The association watches economic and policy issues that involve international trade and tariffs along with market conditions in order to help its members. It gives advice on retaliatory tariffs that hit beef products and works with the National Cattlemen's Beef Association when larger industry problems come up. It also pays attention to federal rules such as the Packers and Stockyards Act and country-of-origin labeling. In October 2014 the OCA and 44 other state cattlemen's associations sent a letter to Agriculture Secretary Tom Vilsack opposing a proposed supplemental beef checkoff. Executive Director Elizabeth Harsh said the existing program was "overwhelmingly successful" and that the proposal "smacks of Federal control." At the association's annual meeting in January 2017, NCBA CEO Kendal Frazier spoke to members. He said the incoming Trump administration would affect trade and regulatory policy, and also noted that 13 percent of U.S. beef production is exported, which comes to roughly $250 per head of feeder cattle.

In 2018, the Ohio Farmers Union and the Organization for Competitive Markets questioned the OCA's ties to the Ohio Beef Council, particularly how Beef Checkoff money was used and on the fact that the two groups shared office space and staff. The Ohio Beef Council answered by saying it was independent, and explained that a firewall keeps the two groups apart and that the 15-member operating committee is appointed by the director of the Ohio Department of Agriculture.

At the start of 2020, the association listed water quality in the Western Lake Erie Basin and competition from plant-based protein alternatives as the two top issues for the year. Aaron Arnett, the new OCA president and a multi-generation farmer from Delaware County, said the beef industry is "very forward leaning" on water quality work. He also called meatless meat products, such as the Impossible Whopper, a challenge to beef demand.

In 2021 members voted to raise the Ohio Beef Checkoff, a measure that passed with 72 percent support. The association also stated that the change would not give it any direct money.

At the 2022 annual meeting Ethan Lane, vice president of government affairs for the National Cattlemen's Beef Association, talked about President Joe Biden's American Rescue Plan, product-of-USA labeling, labor shortages, price disparity, and Waters of the U.S. rules. The same meeting saw 24 scholarships given out by the Ohio Cattlemen's Foundation. Industry awards that year went to the Kisling family of Diven Springs Farm for Environmental Stewardship, Zane Gross of Buckeye Creek Angus as Young Cattleman of the Year, and Todd Pugh for Industry Service.

The association also gives awards to industry leaders at its yearly meetings and banquets. At the 2008 annual meeting Bill Sexten of Fayette County received the Industry Excellence award. Burgett Angus Farm of Carroll County was named Seedstock Producer of the Year. Dennis Corcoran and Corcoran Farms of Piketon won Commercial Producer of the Year. Chad McDowell of Adams County was named Young Cattleman of the Year.

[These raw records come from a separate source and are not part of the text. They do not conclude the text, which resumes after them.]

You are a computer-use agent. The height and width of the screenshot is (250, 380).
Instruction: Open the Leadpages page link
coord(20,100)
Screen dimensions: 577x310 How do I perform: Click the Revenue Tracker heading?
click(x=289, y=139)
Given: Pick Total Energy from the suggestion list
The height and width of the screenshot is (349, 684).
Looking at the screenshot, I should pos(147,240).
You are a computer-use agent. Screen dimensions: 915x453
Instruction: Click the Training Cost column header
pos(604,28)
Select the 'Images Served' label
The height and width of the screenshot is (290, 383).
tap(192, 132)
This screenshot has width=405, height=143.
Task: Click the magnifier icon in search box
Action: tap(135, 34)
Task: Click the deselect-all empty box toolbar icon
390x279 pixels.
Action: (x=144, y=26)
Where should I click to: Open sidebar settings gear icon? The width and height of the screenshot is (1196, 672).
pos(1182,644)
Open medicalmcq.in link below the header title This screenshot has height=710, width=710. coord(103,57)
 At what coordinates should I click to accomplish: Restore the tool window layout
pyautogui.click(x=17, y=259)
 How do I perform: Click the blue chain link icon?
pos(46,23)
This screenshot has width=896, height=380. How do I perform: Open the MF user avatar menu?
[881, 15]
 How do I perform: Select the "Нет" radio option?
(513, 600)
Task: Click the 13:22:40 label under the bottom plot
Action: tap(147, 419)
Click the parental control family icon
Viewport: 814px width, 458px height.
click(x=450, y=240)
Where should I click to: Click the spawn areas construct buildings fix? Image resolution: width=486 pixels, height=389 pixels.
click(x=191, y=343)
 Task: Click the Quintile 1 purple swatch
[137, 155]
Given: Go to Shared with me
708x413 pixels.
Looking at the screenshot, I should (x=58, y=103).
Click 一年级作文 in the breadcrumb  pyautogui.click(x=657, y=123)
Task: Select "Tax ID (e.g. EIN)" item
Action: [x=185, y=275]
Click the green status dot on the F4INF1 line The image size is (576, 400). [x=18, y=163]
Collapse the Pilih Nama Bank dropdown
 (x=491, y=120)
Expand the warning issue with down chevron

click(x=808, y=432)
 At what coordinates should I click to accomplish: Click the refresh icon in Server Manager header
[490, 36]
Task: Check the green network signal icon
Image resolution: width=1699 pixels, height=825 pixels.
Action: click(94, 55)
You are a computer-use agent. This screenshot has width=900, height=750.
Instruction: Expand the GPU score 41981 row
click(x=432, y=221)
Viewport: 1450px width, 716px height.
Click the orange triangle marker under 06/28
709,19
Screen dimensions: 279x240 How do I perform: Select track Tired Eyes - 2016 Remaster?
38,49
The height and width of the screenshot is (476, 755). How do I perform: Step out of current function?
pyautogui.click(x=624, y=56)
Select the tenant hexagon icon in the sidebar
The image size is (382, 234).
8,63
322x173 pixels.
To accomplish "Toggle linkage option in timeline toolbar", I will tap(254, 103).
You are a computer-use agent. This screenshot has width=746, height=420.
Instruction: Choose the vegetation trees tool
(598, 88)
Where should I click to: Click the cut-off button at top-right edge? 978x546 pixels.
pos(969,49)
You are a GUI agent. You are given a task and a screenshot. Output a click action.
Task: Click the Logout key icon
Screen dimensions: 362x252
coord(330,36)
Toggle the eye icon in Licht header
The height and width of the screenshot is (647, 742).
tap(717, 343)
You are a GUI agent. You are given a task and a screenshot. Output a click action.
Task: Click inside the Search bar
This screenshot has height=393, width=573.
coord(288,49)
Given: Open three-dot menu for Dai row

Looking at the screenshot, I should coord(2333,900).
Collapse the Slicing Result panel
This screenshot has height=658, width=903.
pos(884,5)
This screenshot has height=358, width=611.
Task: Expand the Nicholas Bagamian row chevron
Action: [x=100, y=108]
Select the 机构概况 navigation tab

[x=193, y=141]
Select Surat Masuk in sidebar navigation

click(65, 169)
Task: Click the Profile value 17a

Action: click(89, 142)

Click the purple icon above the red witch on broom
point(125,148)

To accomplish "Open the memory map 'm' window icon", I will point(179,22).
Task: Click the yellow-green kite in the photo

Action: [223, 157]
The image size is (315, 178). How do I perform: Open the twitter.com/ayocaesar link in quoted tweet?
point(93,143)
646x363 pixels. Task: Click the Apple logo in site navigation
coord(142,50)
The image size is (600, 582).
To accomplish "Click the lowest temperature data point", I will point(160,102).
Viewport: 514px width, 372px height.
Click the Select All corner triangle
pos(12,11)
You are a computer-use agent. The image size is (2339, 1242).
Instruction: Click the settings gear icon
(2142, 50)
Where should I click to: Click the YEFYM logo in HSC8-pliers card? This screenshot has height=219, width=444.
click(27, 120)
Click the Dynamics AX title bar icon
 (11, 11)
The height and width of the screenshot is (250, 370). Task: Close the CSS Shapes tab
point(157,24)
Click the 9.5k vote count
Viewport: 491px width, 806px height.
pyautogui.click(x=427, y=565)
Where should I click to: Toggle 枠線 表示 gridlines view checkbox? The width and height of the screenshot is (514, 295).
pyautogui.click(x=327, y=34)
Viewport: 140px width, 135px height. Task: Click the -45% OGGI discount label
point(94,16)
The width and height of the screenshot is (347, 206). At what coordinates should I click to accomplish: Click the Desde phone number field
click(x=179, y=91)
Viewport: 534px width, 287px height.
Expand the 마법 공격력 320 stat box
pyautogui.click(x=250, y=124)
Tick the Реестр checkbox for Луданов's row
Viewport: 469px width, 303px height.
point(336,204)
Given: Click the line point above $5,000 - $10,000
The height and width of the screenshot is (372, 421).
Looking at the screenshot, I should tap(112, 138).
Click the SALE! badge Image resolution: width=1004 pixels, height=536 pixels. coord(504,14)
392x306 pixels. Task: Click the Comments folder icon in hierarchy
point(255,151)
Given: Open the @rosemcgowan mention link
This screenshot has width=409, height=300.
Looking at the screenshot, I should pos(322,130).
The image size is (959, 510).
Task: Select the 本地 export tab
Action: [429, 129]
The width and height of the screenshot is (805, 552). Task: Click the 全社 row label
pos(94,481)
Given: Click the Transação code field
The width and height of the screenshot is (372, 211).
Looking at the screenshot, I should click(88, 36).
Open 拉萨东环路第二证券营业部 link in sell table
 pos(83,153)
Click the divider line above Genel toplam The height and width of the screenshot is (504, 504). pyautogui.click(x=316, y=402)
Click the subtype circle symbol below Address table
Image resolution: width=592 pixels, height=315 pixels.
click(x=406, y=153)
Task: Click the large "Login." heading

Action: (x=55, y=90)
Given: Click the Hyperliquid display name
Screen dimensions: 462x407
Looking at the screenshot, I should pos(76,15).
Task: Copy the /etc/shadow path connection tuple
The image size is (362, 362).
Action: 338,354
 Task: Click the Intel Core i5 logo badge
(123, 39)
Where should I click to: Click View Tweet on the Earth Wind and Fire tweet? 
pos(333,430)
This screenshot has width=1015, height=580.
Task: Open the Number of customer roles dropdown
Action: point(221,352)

At the 2026 Buckeye Cattlemen's Summit seven awards were given:

1. Outstanding County Award - received by the Licking County Cattlemen's Association
2. Young Cattleman of the Year - named to Keayla Harr of Ashland County
3. Environmental Stewardship Award - won by Cutlip Family Farm of Knox County
4. Commercial Cattleman of the Year - received by Paradise Corner Farm of Crawford County
5. Seedstock Producer of the Year - named to Turner Shorthorns of Perry County
6. Industry Excellence Award - received by Don Jones, executive director of the USDA Farm Service Agency in Ohio
7. Industry Service Award - received by Dean Cathann Kress of Ohio State University's College of Food, Agricultural, and Environmental Sciences.